Conozco a bastante gente que suele decir que “pasa de política”. Yo mismo, durante un tiempo, entre amigos, solía actuar del mismo modo, saliendo del paso con la consabida frase de: “hablar de política con alguien”, es un acto inútil, porque hacerlo con quien no piensa como tú, ni el te va a convencer a ti ni tú a él; y si la conversación de política es con alguien que piensa como tú, suele ser aburrida de tanto darse la razón el uno al otro”.

No hay duda de que hay algo de cierto en lo que he comentado. Pero no es menos cierto, que en general pensamos así porque la deliberación en la calle entre amigos o familia, suele terminar en un “pataleo” inútil y nada constructivo. Pero, no nos pasa solo a nosotros que somos meros espectadores del circo político nacional, autonómico y local, sino, que también les pasa a quienes se supone que están ahí, porque los hemos “seleccionado”, entre la multitud de personas que se ponen a nuestra disposición y a nuestro servicio (nótese el sarcasmo).

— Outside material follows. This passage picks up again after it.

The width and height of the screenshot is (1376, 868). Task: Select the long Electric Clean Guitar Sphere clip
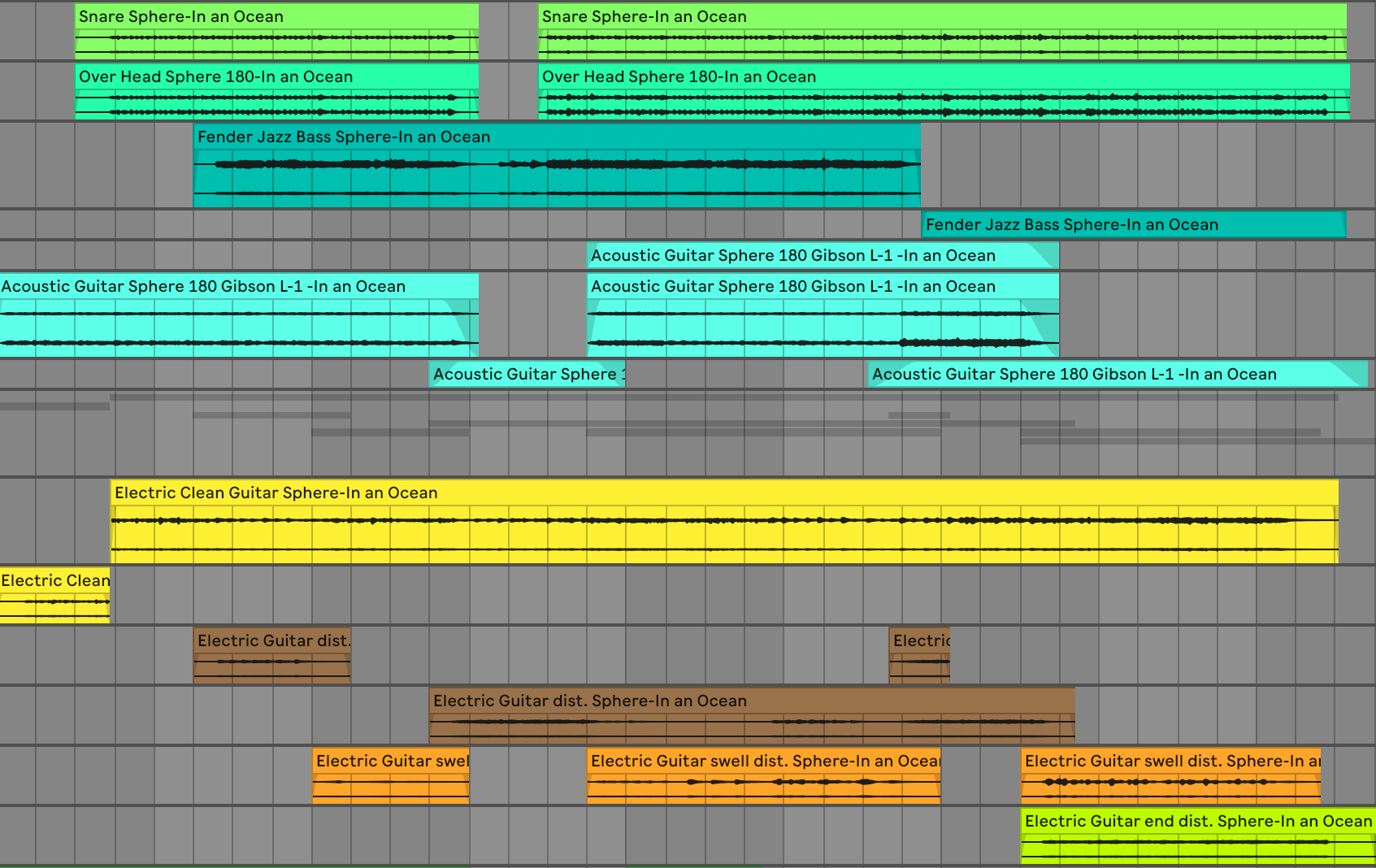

En la política española hay dos lados, dos bandos, dos colores o dos definiciones cualesquiera, acompañados como comparsas por grupúsculos salidos de las escisiones de los dos colores mayoritarios. Y la relación entre esos dos colores mayoritarios, dos bandos o como se les quiera llamar, es penosa. Los pequeños grupos que pululan alrededor no dejan de ser escisiones de esos dos lados, que en cierto momento reclamaron su parcela de poder, y cuya aportación a la solución de conflictos nacionales, además de penosa es estéril.

El yin y el yang no son conceptos absolutos y solo pueden entenderse en mutua relación. Son un par de contrarios dinámicos, y gracias a la relación con el polo opuesto, se puede lograr un estado de equilibrio. Si el yin es oscuro, el yang es claro; si el yin es lento, el yang es rápido, si el yin es tierra, el yang es cielo; si el yin es ácido, el yang es dulce… y así sucesivamente. Pero siempre existen el yin y el yang, aunque se esté más cerca de uno que de otro. Y siempre hay equilibrio, aunque se cambie a lo largo de la vida, de estar más cerca del yin, a acercarse más al yang, o viceversa.

Sin embargo, aquí en España, cada día vemos a nuestros políticos lejos de la filosofía de equilibrio, y abrazados al “espíritu de la contradicción”, aún a costa de contradecirse ellos mismos de manifestaciones anteriores, perdiendo, no solo la percepción de la justicia y el equilibrio, sino a veces, llevándonos a la deriva sin vuelta atrás. Un “espíritu de contradicción”, empleado casi siempre en desechar cualquier proyecto que venga del lado opuesto, sin aportaciones positivas ni críticas constructivas; solo llevados por el afán de, los unos, no perder el sillón, y los otros, por recuperarlo. Manifestaciones opuestas como el yin y el yang, pero desequilibradas y negativas.

De verdad, estoy convencido de que no nos merecemos este circo. Aunque para ser sincero, si los chinos llevan seis mil años cultivando el arte de la armonía, nuestra cosecha, está en consonancia con lo que sembramos.